Combination of PXS-5505 With Standard Ruxolitinib Therapy Shows Potential Benefit for Patients With Myelofibrosis

Posted on January 6, 2025January 6, 2025 by mpn_admin

12/16/2024

According to data from an ongoing multicenter, open-label phase 1/2a trial, the addition of the pan-lysyl oxidase inhibitor PXS-5505 to standard Janus kinase (JAK) inhibitor therapy demonstrated safety and potential efficacy for patients with intermediate or high-risk myelofibrosis (MF).

Peter T Tan, MBSS, One Clinical Research Pty Ltd, Nedlands, Australia presented these findings at the 2024 American Society of Hematology (ASH) Annual Meeting & Exposition in San Diego, California.

Previous dose escalation and cohort expansion of PXS-5505 trial phases have established safety and tolerability of a monotherapy dose of 200 mg BID over 24 weeks in patients with MF. Researchers evaluated the safety and efficacy of a 200 mg BID dose of PXS-5505 as an add-on to standard JAK2 inhibitor, ruxolitinib (RUX), therapy among patients with MF.

Enrolled in the study were patients with MF with a Dynamic International Prognostic Scoring System (DIPPS) score of intermediate-2/high risk disease. Before initial PXS-5505 administration, patients had been under current RUX treatment for 12 or more weeks, with a stable dose for at least 8 weeks. A bone marrow biopsy was completed within 3 months of start date for all patients. Patients received PXS-5505 for 52 weeks or until progressive disease, dose limiting toxicity, or unacceptable toxicity. Dosage of PXS-5505 remained consistent at 200 mg BID, however patients were entitled to change RUX dose or discontinue RUX therapy while continuing to receive PXS-5505.

In this add-on phase of the trial, 15 patients were included, of which 6 had primary MF, 2 had post-ET MF, 7 patients had post-PV MF, 3 patients were considered high risk, and all other patients were Int-2. Among patients, the median duration of RUX treatment was 26 months (range, 3.5-74) and a median of 58 months (range 6.5-120) since time of MF diagnosis.
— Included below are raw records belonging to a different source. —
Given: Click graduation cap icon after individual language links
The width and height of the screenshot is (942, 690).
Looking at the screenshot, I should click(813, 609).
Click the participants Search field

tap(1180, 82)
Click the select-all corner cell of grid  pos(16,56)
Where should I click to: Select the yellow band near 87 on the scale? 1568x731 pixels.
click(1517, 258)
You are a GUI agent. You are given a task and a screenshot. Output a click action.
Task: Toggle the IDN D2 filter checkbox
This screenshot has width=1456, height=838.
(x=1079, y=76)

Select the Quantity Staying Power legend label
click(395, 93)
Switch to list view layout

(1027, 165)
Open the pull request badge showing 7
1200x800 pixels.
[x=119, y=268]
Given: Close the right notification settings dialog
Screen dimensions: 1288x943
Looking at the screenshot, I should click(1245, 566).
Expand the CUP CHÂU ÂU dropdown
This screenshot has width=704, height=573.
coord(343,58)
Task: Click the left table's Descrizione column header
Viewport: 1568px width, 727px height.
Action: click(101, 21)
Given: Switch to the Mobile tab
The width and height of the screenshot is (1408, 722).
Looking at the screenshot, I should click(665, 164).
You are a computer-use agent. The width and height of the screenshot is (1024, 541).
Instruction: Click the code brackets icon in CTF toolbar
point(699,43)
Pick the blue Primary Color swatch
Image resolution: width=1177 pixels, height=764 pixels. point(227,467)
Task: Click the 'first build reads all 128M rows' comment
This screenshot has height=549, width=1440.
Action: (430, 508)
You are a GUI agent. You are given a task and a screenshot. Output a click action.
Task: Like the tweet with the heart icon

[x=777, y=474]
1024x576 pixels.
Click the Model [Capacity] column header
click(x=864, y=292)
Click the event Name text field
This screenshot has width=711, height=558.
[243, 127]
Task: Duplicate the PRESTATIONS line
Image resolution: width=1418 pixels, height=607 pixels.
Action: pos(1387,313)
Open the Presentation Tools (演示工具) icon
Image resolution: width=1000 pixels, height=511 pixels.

The median myeloproliferative neoplasms symptom asssessment form total symptom score (PMN-SAF TSS) was 22.5. The median baseline spleen volume was 1353 cm³(n=14) and medial baseline hemoglobin was 94 g/dL.

Additionally, 11 patients had hemoglobin levels over 100 g/dL at baseline and almost half had platelet levels below 100×10⁹/L, 2 of which were transfusion-dependent at the start of the study. Baseline mutation profiles for 11 patients revealed a JAK2 V617F mutation among 7 patients and 6 patients with more than 1 high risk mutation.

“The results from this trial using a novel combination of PXS-5505 and RUX will add to the existing safety profile of PXS-5505 and provide preliminary indicators of efficacy to help inform future investigations of PXS-5505 in patients with MF,” the researchers concluded.